▶ Description of the task: Render the listing below as a JSON list of strings, one string per line, skipping blank lines and leaving out the pictures.

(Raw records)
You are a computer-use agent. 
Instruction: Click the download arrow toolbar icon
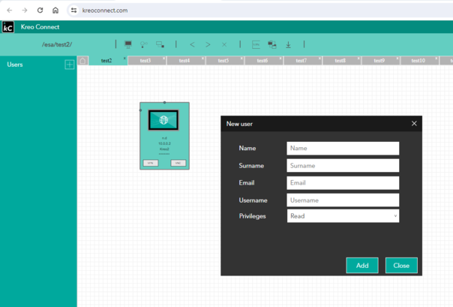[288, 45]
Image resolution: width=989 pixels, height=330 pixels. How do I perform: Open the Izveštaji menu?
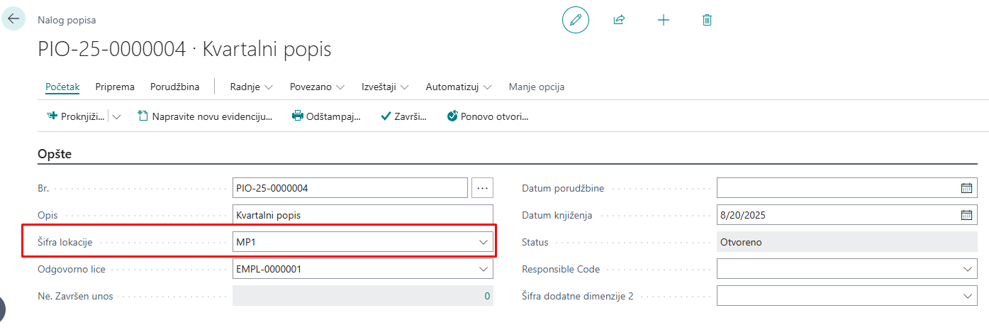(385, 87)
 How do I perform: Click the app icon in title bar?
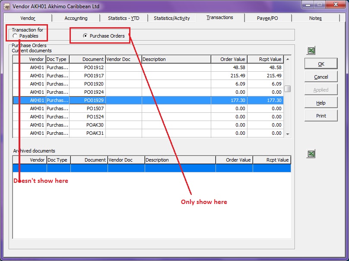pos(6,6)
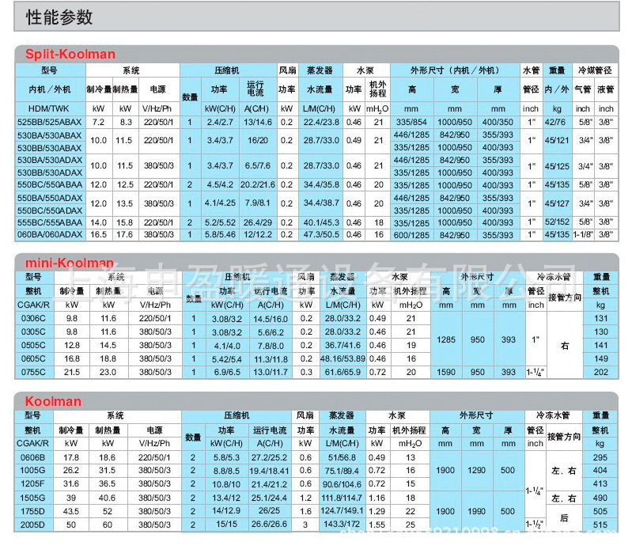
Task: Select 接管方向 header in mini-Koolman table
Action: pos(565,297)
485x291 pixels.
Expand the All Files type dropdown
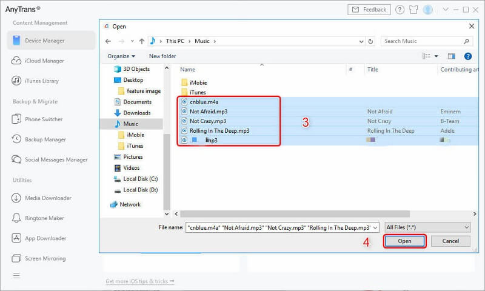pos(427,227)

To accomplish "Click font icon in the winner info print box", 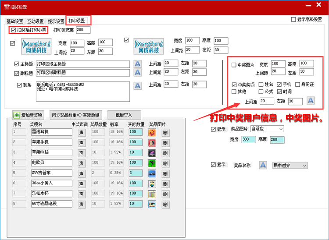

▶ Solution:
[
  "You are a computer-use agent. ",
  "Instruction: Click the download arrow toolbar icon",
  "[288, 45]",
  "Image resolution: width=989 pixels, height=330 pixels. How do I perform: Open the Izveštaji menu?",
  "(385, 87)",
  " How do I perform: Click the app icon in title bar?",
  "pos(6,6)",
  "Task: Select 接管方向 header in mini-Koolman table",
  "Action: pos(565,297)",
  "485x291 pixels.",
  "Expand the All Files type dropdown",
  "pos(427,227)",
  "To accomplish \"Click font icon in the winner info print box\", "
]